O ministro do Supremo Tribunal Federal (STF) Alexandre de Moraes decidiu impedir a visita de Darren Beattie, assessor sênior do Departamento de Estado do governo de Donald Trump, ao ex-presidente Jair Bolsonaro na prisão. A decisão reformou uma autorização anterior concedida pelo próprio ministro.
A mudança ocorreu após o Ministério das Relações Exteriores informar ao Supremo que Beattie não possui agenda diplomática oficial no Brasil. Segundo o Itamaraty, o visto concedido ao assessor foi solicitado apenas para participação em um evento privado.
“Dessa maneira, o visto a Darren Beattie, para ingressar no território brasileiro, foi concedido tão somente após pedido formalizado por meio da nota verbal 170, com fundamento na sua anunciada participação no ‘Fórum Brasil-EUA de Minerais Críticos’ (‘US-Brazil Forum on Critical Minerals’), não havendo qualquer destinação vinculada à visita a JAIR MESSIAS BOLSONARO no Sistema Penitenciário brasileiro, conforme também destacado pelo MRE”, escreveu o ministro na decisão.
Segundo Moraes, “o processamento e a concessão do visto ocorreram exclusivamente com base na justificativa apresentada pelo Departamento de Estado dos Estados Unidos da América”.
O ministro também destacou que a tentativa de formalizar compromissos diplomáticos ocorreu apenas depois do pedido de visita ao ex-presidente ter sido protocolado no STF.
“Somente em 11/3, após o referido pedido de encontro com o ex-presidente ser protocolado no Supremo, foram solicitadas pela Embaixada dos Estados Unidos em Brasília entrevistas do Sr. Beattie junto ao Ministério das Relações Exteriores, inexistindo, até então, qualquer agenda diplomática previamente notificada a esta Pasta”.
Ainda de acordo com a decisão, outro encontro foi solicitado posteriormente por meio de mensagem enviada por um diplomata da Embaixada dos Estados Unidos.
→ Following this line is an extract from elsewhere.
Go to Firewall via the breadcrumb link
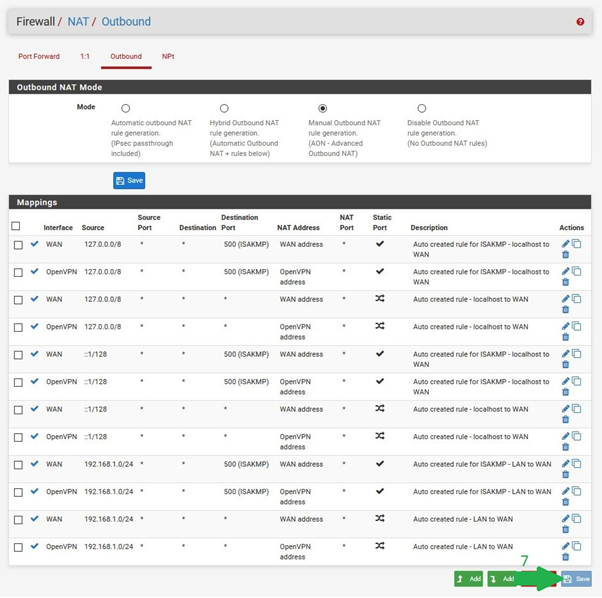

“Em 11/3, em mensagem enviada por diplomata da Embaixada dos EUA por aplicativo de mensagens, solicitou-se o agendamento de encontro entre o Sr. Darren Beattie e o secretário de Europa e América do Norte, na tarde de 17/3. Uma agenda que também não está confirmada.”
Ao final, Moraes concluiu pela revogação da autorização anteriormente concedida.
“Diante do exposto, nos termos do artigo 4º, IV, da Constituição Federal e dos artigos 21 e 341 do Regimento Interno do STF, RECONSIDERO a decisão anterior (eDoc. 671) e INDEFIRO A VISITA requerida pela defesa de JAIR MESSIAS BOLSONARO”, conclui Moraes.
Darren Beattie é um escritor conservador com formação em ciência política. No primeiro mandato de Donald Trump, atuou como um dos responsáveis pela elaboração de discursos do então presidente.
Desde fevereiro, ele passou a atuar como responsável pela política do Departamento de Estado dos Estados Unidos para o Brasil, após ser nomeado para o cargo em outubro do ano passado.
Apesar da nomeação recente, Beattie já vinha exercendo influência nas discussões internas do governo Trump sobre o Brasil desde o início do atual mandato do republicano, em janeiro de 2025.
Segundo informações divulgadas nesta quinta-feira (12), ele também participa de debates dentro da administração norte-americana sobre a possibilidade de aplicação de sanções contra Alexandre de Moraes com base na Lei Magnitsky.